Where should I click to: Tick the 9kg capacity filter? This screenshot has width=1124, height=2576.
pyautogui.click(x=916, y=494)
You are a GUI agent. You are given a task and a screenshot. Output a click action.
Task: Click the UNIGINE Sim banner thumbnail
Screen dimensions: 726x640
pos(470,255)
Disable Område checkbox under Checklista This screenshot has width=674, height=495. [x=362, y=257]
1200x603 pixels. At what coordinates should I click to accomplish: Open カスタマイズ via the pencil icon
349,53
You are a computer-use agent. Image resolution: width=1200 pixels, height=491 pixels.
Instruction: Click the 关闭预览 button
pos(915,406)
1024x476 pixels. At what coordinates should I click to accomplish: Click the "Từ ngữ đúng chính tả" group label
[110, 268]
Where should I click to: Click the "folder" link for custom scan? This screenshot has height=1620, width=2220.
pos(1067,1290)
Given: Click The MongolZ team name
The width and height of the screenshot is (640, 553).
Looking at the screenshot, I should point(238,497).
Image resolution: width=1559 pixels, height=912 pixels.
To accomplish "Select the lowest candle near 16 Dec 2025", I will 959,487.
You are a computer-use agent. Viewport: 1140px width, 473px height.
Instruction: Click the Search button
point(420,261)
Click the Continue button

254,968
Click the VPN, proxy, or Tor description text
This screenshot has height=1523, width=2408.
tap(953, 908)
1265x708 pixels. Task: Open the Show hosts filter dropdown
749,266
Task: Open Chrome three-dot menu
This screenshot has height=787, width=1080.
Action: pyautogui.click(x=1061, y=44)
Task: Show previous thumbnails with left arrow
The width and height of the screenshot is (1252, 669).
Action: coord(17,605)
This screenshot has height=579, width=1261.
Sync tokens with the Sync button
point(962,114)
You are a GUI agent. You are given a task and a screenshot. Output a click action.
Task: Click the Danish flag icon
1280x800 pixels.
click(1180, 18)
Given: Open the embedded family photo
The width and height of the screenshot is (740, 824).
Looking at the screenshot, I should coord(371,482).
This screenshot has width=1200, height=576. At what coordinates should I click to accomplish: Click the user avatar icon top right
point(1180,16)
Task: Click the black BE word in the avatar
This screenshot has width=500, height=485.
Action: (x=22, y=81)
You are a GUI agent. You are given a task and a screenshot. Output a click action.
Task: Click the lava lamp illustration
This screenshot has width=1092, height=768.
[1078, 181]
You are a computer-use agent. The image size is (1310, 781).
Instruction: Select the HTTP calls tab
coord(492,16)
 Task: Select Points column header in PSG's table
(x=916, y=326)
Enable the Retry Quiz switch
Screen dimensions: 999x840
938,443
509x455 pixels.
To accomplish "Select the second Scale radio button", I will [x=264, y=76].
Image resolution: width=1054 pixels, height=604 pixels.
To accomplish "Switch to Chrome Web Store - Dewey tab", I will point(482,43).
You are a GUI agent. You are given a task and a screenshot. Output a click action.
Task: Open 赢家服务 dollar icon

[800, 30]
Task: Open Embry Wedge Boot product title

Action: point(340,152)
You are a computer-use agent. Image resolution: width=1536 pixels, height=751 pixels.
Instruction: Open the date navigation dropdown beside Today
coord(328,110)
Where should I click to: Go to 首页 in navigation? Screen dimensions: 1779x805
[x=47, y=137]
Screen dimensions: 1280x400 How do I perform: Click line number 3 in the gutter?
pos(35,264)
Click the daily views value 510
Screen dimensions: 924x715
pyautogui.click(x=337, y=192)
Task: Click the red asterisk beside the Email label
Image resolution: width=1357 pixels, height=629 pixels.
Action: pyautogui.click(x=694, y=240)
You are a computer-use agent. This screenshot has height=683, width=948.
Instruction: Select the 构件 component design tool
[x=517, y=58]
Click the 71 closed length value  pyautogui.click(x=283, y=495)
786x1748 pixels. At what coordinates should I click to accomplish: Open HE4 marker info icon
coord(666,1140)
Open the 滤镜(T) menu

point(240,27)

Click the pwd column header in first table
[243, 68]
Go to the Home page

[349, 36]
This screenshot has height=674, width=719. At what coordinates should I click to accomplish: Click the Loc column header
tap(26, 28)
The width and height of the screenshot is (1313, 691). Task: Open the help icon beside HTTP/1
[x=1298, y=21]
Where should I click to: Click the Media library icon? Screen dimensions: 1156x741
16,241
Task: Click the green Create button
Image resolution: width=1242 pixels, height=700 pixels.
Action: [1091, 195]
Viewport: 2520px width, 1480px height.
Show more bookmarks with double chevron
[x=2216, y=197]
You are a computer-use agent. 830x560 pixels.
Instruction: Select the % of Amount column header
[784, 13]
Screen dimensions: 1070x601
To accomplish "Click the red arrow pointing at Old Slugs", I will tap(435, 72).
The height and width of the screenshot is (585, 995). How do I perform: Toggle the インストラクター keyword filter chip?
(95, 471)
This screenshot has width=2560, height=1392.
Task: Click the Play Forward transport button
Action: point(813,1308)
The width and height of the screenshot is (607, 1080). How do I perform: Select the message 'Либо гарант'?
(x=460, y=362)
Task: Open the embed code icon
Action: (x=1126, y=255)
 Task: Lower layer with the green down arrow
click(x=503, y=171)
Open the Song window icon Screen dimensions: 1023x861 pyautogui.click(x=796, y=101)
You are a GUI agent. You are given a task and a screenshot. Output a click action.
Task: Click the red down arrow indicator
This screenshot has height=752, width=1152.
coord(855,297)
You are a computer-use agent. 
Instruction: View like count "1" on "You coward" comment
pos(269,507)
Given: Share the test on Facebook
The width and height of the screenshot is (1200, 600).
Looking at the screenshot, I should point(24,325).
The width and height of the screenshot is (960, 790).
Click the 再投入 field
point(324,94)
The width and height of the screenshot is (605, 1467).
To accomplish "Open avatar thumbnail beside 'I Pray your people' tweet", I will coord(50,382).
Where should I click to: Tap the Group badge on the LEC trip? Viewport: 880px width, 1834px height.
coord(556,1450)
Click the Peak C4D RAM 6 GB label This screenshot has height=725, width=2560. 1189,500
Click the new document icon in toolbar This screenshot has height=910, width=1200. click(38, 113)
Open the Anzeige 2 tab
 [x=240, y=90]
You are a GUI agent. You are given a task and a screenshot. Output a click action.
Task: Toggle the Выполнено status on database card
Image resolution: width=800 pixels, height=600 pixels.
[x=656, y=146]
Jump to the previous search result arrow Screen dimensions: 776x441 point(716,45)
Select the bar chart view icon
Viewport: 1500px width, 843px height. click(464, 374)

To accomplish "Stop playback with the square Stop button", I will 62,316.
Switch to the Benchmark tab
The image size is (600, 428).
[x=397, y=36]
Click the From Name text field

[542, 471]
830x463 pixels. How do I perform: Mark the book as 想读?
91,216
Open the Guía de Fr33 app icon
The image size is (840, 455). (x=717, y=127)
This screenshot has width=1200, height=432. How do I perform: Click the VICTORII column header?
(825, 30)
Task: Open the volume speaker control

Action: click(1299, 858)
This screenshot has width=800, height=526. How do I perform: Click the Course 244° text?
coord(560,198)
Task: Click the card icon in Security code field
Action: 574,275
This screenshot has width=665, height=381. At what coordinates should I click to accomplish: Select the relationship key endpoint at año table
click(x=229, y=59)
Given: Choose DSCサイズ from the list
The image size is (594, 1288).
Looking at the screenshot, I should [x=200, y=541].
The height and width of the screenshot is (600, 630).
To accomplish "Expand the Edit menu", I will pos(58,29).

..............................

• **WHAT NEEDS TO BE DONE**
Give every entry again in full, precisely as written above.

• **RESPONSE BOX**
Where should I click to: Tick the 9kg capacity filter? This screenshot has width=1124, height=2576.
pyautogui.click(x=916, y=494)
You are a GUI agent. You are given a task and a screenshot. Output a click action.
Task: Click the UNIGINE Sim banner thumbnail
Screen dimensions: 726x640
pos(470,255)
Disable Område checkbox under Checklista This screenshot has width=674, height=495. [x=362, y=257]
1200x603 pixels. At what coordinates should I click to accomplish: Open カスタマイズ via the pencil icon
349,53
You are a computer-use agent. Image resolution: width=1200 pixels, height=491 pixels.
Instruction: Click the 关闭预览 button
pos(915,406)
1024x476 pixels. At what coordinates should I click to accomplish: Click the "Từ ngữ đúng chính tả" group label
[110, 268]
Where should I click to: Click the "folder" link for custom scan? This screenshot has height=1620, width=2220.
pos(1067,1290)
Given: Click The MongolZ team name
The width and height of the screenshot is (640, 553).
Looking at the screenshot, I should point(238,497).
Image resolution: width=1559 pixels, height=912 pixels.
To accomplish "Select the lowest candle near 16 Dec 2025", I will 959,487.
You are a computer-use agent. Viewport: 1140px width, 473px height.
Instruction: Click the Search button
point(420,261)
Click the Continue button

254,968
Click the VPN, proxy, or Tor description text
This screenshot has height=1523, width=2408.
tap(953, 908)
1265x708 pixels. Task: Open the Show hosts filter dropdown
749,266
Task: Open Chrome three-dot menu
This screenshot has height=787, width=1080.
Action: pyautogui.click(x=1061, y=44)
Task: Show previous thumbnails with left arrow
The width and height of the screenshot is (1252, 669).
Action: coord(17,605)
This screenshot has height=579, width=1261.
Sync tokens with the Sync button
point(962,114)
You are a GUI agent. You are given a task and a screenshot. Output a click action.
Task: Click the Danish flag icon
1280x800 pixels.
click(1180, 18)
Given: Open the embedded family photo
The width and height of the screenshot is (740, 824).
Looking at the screenshot, I should coord(371,482).
This screenshot has width=1200, height=576. At what coordinates should I click to accomplish: Click the user avatar icon top right
point(1180,16)
Task: Click the black BE word in the avatar
This screenshot has width=500, height=485.
Action: (x=22, y=81)
You are a GUI agent. You are given a task and a screenshot. Output a click action.
Task: Click the lava lamp illustration
This screenshot has width=1092, height=768.
[1078, 181]
You are a computer-use agent. The image size is (1310, 781).
Instruction: Select the HTTP calls tab
coord(492,16)
 Task: Select Points column header in PSG's table
(x=916, y=326)
Enable the Retry Quiz switch
Screen dimensions: 999x840
938,443
509x455 pixels.
To accomplish "Select the second Scale radio button", I will [x=264, y=76].
Image resolution: width=1054 pixels, height=604 pixels.
To accomplish "Switch to Chrome Web Store - Dewey tab", I will point(482,43).
You are a GUI agent. You are given a task and a screenshot. Output a click action.
Task: Open 赢家服务 dollar icon

[800, 30]
Task: Open Embry Wedge Boot product title

Action: point(340,152)
You are a computer-use agent. Image resolution: width=1536 pixels, height=751 pixels.
Instruction: Open the date navigation dropdown beside Today
coord(328,110)
Where should I click to: Go to 首页 in navigation? Screen dimensions: 1779x805
[x=47, y=137]
Screen dimensions: 1280x400 How do I perform: Click line number 3 in the gutter?
pos(35,264)
Click the daily views value 510
Screen dimensions: 924x715
pyautogui.click(x=337, y=192)
Task: Click the red asterisk beside the Email label
Image resolution: width=1357 pixels, height=629 pixels.
Action: pyautogui.click(x=694, y=240)
You are a computer-use agent. This screenshot has height=683, width=948.
Instruction: Select the 构件 component design tool
[x=517, y=58]
Click the 71 closed length value  pyautogui.click(x=283, y=495)
786x1748 pixels. At what coordinates should I click to accomplish: Open HE4 marker info icon
coord(666,1140)
Open the 滤镜(T) menu

point(240,27)

Click the pwd column header in first table
[243, 68]
Go to the Home page

[349, 36]
This screenshot has height=674, width=719. At what coordinates should I click to accomplish: Click the Loc column header
tap(26, 28)
The width and height of the screenshot is (1313, 691). Task: Open the help icon beside HTTP/1
[x=1298, y=21]
Where should I click to: Click the Media library icon? Screen dimensions: 1156x741
16,241
Task: Click the green Create button
Image resolution: width=1242 pixels, height=700 pixels.
Action: [1091, 195]
Viewport: 2520px width, 1480px height.
Show more bookmarks with double chevron
[x=2216, y=197]
You are a computer-use agent. 830x560 pixels.
Instruction: Select the % of Amount column header
[784, 13]
Screen dimensions: 1070x601
To accomplish "Click the red arrow pointing at Old Slugs", I will tap(435, 72).
The height and width of the screenshot is (585, 995). How do I perform: Toggle the インストラクター keyword filter chip?
(95, 471)
This screenshot has width=2560, height=1392.
Task: Click the Play Forward transport button
Action: point(813,1308)
The width and height of the screenshot is (607, 1080). How do I perform: Select the message 'Либо гарант'?
(x=460, y=362)
Task: Open the embed code icon
Action: (x=1126, y=255)
 Task: Lower layer with the green down arrow
click(x=503, y=171)
Open the Song window icon Screen dimensions: 1023x861 pyautogui.click(x=796, y=101)
You are a GUI agent. You are given a task and a screenshot. Output a click action.
Task: Click the red down arrow indicator
This screenshot has height=752, width=1152.
coord(855,297)
You are a computer-use agent. 
Instruction: View like count "1" on "You coward" comment
pos(269,507)
Given: Share the test on Facebook
The width and height of the screenshot is (1200, 600).
Looking at the screenshot, I should point(24,325).
The width and height of the screenshot is (960, 790).
Click the 再投入 field
point(324,94)
The width and height of the screenshot is (605, 1467).
To accomplish "Open avatar thumbnail beside 'I Pray your people' tweet", I will coord(50,382).
Where should I click to: Tap the Group badge on the LEC trip? Viewport: 880px width, 1834px height.
coord(556,1450)
Click the Peak C4D RAM 6 GB label This screenshot has height=725, width=2560. 1189,500
Click the new document icon in toolbar This screenshot has height=910, width=1200. click(38, 113)
Open the Anzeige 2 tab
 [x=240, y=90]
You are a GUI agent. You are given a task and a screenshot. Output a click action.
Task: Toggle the Выполнено status on database card
Image resolution: width=800 pixels, height=600 pixels.
[x=656, y=146]
Jump to the previous search result arrow Screen dimensions: 776x441 point(716,45)
Select the bar chart view icon
Viewport: 1500px width, 843px height. click(464, 374)

To accomplish "Stop playback with the square Stop button", I will 62,316.
Switch to the Benchmark tab
The image size is (600, 428).
[x=397, y=36]
Click the From Name text field

[542, 471]
830x463 pixels. How do I perform: Mark the book as 想读?
91,216
Open the Guía de Fr33 app icon
The image size is (840, 455). (x=717, y=127)
This screenshot has width=1200, height=432. How do I perform: Click the VICTORII column header?
(825, 30)
Task: Open the volume speaker control

Action: click(1299, 858)
This screenshot has width=800, height=526. How do I perform: Click the Course 244° text?
coord(560,198)
Task: Click the card icon in Security code field
Action: 574,275
This screenshot has width=665, height=381. At what coordinates should I click to accomplish: Select the relationship key endpoint at año table
click(x=229, y=59)
Given: Choose DSCサイズ from the list
The image size is (594, 1288).
Looking at the screenshot, I should [x=200, y=541].
The height and width of the screenshot is (600, 630).
To accomplish "Expand the Edit menu", I will pos(58,29).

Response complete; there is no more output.